Me gusta caminar. Cuando lo hago, tengo la oportunidad de detenerme a observar los rostros de las personas, las miradas perdidas, las pasiones de quienes andan, y a veces, incluso, escuchar sus pláticas.
Pero cuando no camino y me toca hundirme en el cotidiano de mi día, también me detengo a observar, y me dicen tanto, que a veces puedo ver su dolor.
Y cuando pongo más atención, y no solo observo, puedo escuchar esas franquezas de amor, de trabajo, de amistad, de filias.
Es muy impactante la forma en que nos comunicamos. Yo no sabía qué nombre ponerle, pero Erika sí lo hizo, y es el título de nuestro encuentro de hoy.
Y es que las personas nos creemos con el derecho de cantarnos verdades en nuestro propio beneficio, de herir los recuerdos más profundos en nombre del cariño.
Nos sentimos dueños de la verdad a la hora de señalar las debilidades de nuestros afectos más cercanos, y todo lo hacemos en el nombre del amor.
Cuando escuché de Eri esta frase —una verdad sin compasión es crueldad— me voló la cabeza. Es tan profunda, tan significativa, tan llena de fuerza.
En realidad, ¿qué intentamos? ¿Construir? ¿Salvar? ¿Ayudar?
La verdad es que las personas no pueden dar lo que no conocen, y a veces pareciera que la compasión les es ajena.
Cuidar del otro no solo es un acto de amor: es un acto de bondad.
Deberíamos hacerlo como quien envuelve la porcelana o el cristal: con delicadeza, con suavidad, con cuidado.
Una palabra mal puesta puede ser la diferencia entre la vida o la muerte emocional de una persona.
Y es que estamos tan ocupados en nuestra cotidianidad y nuestras frustraciones que no nos damos cuenta de que a veces nos descargamos a través del otro. Porque todo termina siendo un espejo de nuestro interior: aquello que te digo, es aquello que en realidad no puedo decirme a mí.

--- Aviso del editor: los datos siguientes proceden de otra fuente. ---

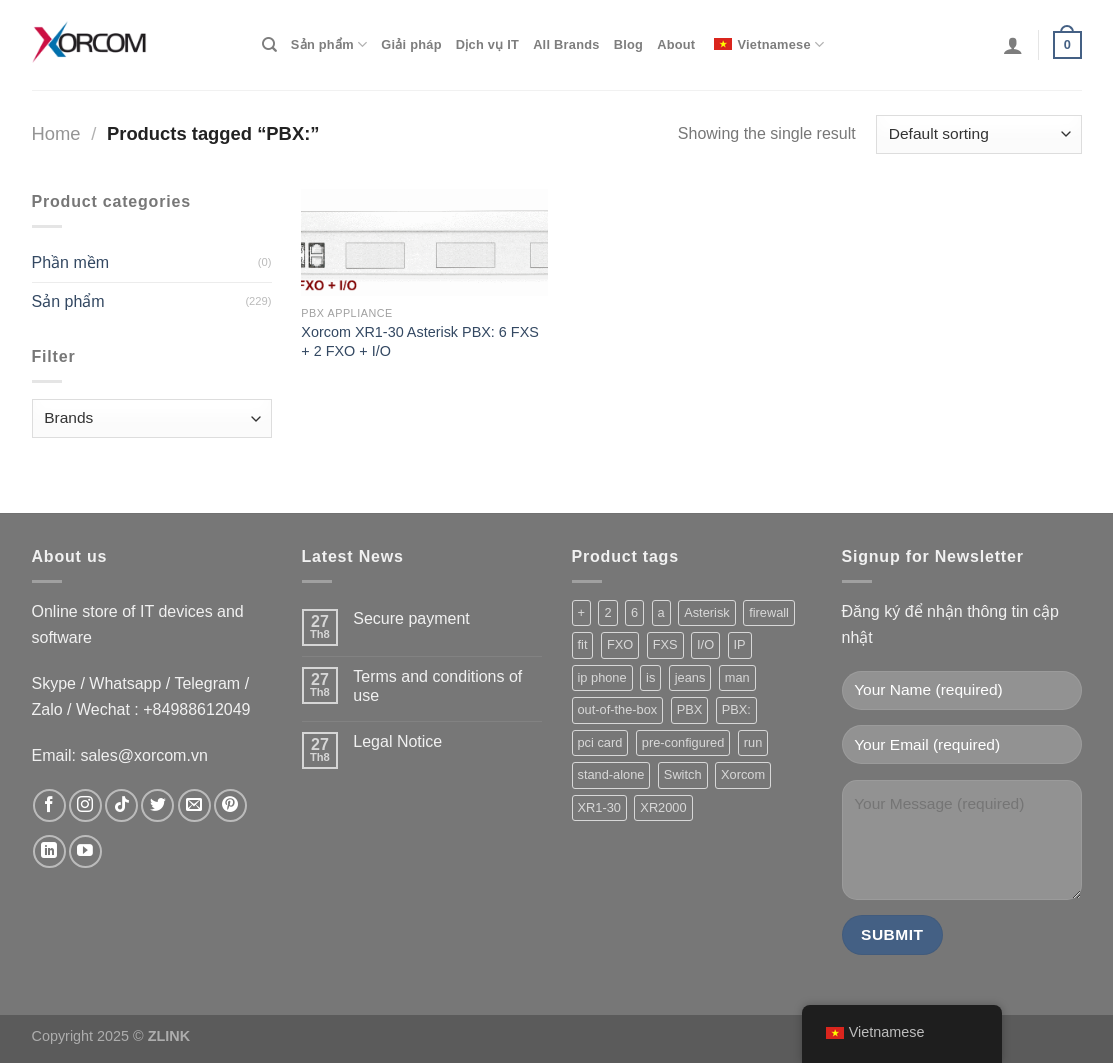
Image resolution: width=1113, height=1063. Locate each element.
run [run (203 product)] (753, 742)
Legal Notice (397, 741)
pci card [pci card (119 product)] (600, 742)
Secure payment (411, 618)
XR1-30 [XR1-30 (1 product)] (599, 807)
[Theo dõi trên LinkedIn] (49, 851)
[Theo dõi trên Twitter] (157, 805)
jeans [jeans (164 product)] (690, 677)
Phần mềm (71, 262)
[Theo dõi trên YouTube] (85, 851)
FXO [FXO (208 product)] (620, 644)
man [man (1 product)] (737, 677)
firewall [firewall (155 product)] (769, 612)
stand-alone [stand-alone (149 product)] (611, 774)
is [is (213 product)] (650, 677)
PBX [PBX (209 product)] (690, 709)
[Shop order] (978, 134)
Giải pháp (411, 44)
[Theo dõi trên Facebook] (49, 805)
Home (56, 133)
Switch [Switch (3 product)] (683, 774)
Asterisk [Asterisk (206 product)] (707, 612)
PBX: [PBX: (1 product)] (736, 709)
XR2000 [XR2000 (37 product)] (663, 807)
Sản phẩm (329, 44)
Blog (628, 44)
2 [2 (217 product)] (607, 612)
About (676, 44)
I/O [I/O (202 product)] (705, 644)
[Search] (269, 45)
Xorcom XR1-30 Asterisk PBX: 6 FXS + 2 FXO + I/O (420, 341)
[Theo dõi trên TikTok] (121, 805)
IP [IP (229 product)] (740, 644)
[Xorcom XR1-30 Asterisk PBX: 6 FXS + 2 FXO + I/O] (424, 242)
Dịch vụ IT (487, 44)
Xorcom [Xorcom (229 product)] (743, 774)
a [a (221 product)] (661, 612)
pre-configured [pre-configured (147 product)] (683, 742)
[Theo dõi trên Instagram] (85, 805)
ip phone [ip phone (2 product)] (602, 677)
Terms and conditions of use (437, 686)
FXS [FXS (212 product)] (665, 644)
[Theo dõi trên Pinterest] (230, 805)
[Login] (1013, 45)
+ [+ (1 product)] (581, 612)
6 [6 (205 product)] (634, 612)
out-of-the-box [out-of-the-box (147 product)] (618, 709)
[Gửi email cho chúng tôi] (194, 805)
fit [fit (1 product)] (583, 644)
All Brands (566, 44)
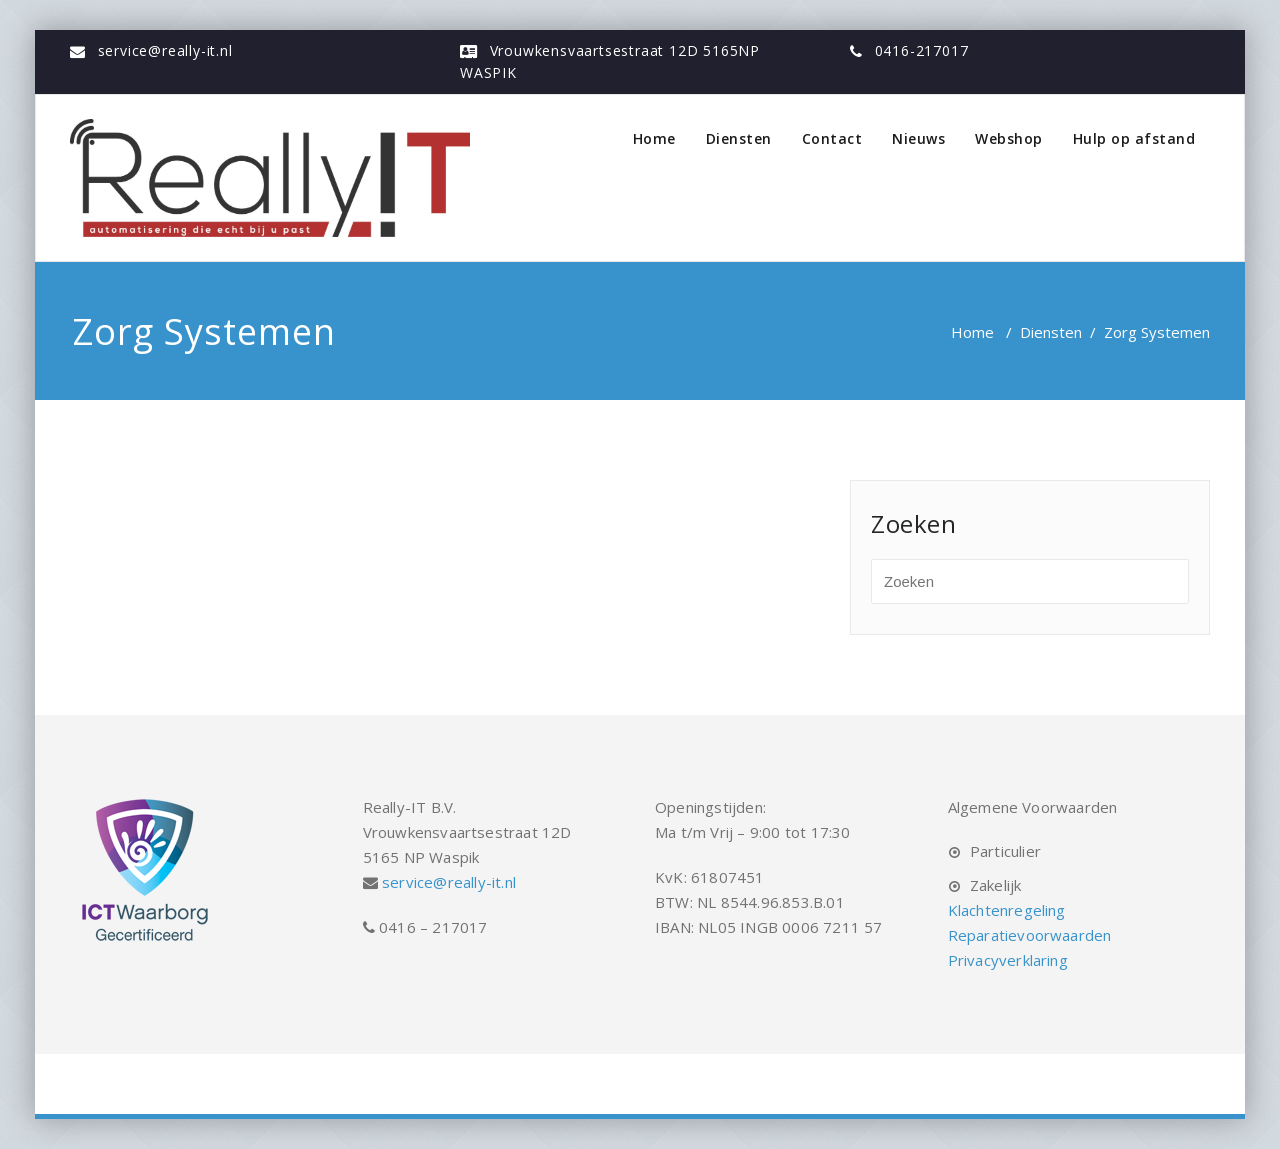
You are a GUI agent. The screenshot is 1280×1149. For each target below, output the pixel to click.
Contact (832, 138)
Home (654, 138)
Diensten (739, 138)
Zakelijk (996, 885)
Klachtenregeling (1007, 910)
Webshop (1009, 138)
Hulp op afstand (1134, 138)
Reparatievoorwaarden (1030, 935)
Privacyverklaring (1008, 960)
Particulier (1005, 851)
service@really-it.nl (165, 50)
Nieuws (918, 138)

Hoy vengo a dejar una pequeña reflexión:
construir o destruir en el nombre del amor.
Seamos cautos, porque una palabra mal puesta es la diferencia entre abrazar o fracturar un alma.
Y hablando de verdades, franquezas y soledades, también es difícil reconocer que muchas de nuestras decisiones van unidas —o motivadas— por el ego y el orgullo.
¿Y de verdad nos sirve?
¿Nos acompaña?
¿Nos deja ver lo que tiene valor?
El ego es hábil para disfrazarse de fuerza, pero en realidad es miedo: miedo a perder, a ceder, a ser vistos vulnerables.
El orgullo nos convence de que retroceder es debilidad, cuando a veces es la única forma de avanzar sin rompernos.
El ego no abraza.
El orgullo no consuela.
Ninguno construye puentes: solo levantan muros.
Y mientras tanto, lo valioso —el cariño, la presencia, la amistad, la paz, la claridad— queda escondido detrás de ese ruido interno que solo quiere ganar, demostrar, tener razón.
Pero ganar… ¿a costa de qué? ¿De quién? ¿De nosotros mismos?
Por eso, hoy, más que hablar de verdades, hablo de compasión.
De esa decisión consciente de decir con cuidado lo que podría herir.
De ese gesto humano que transforma una verdad dura en una verdad que acompaña.
Porque sin compasión, la verdad deja de ser verdad… y se convierte inevitablemente en crueldad.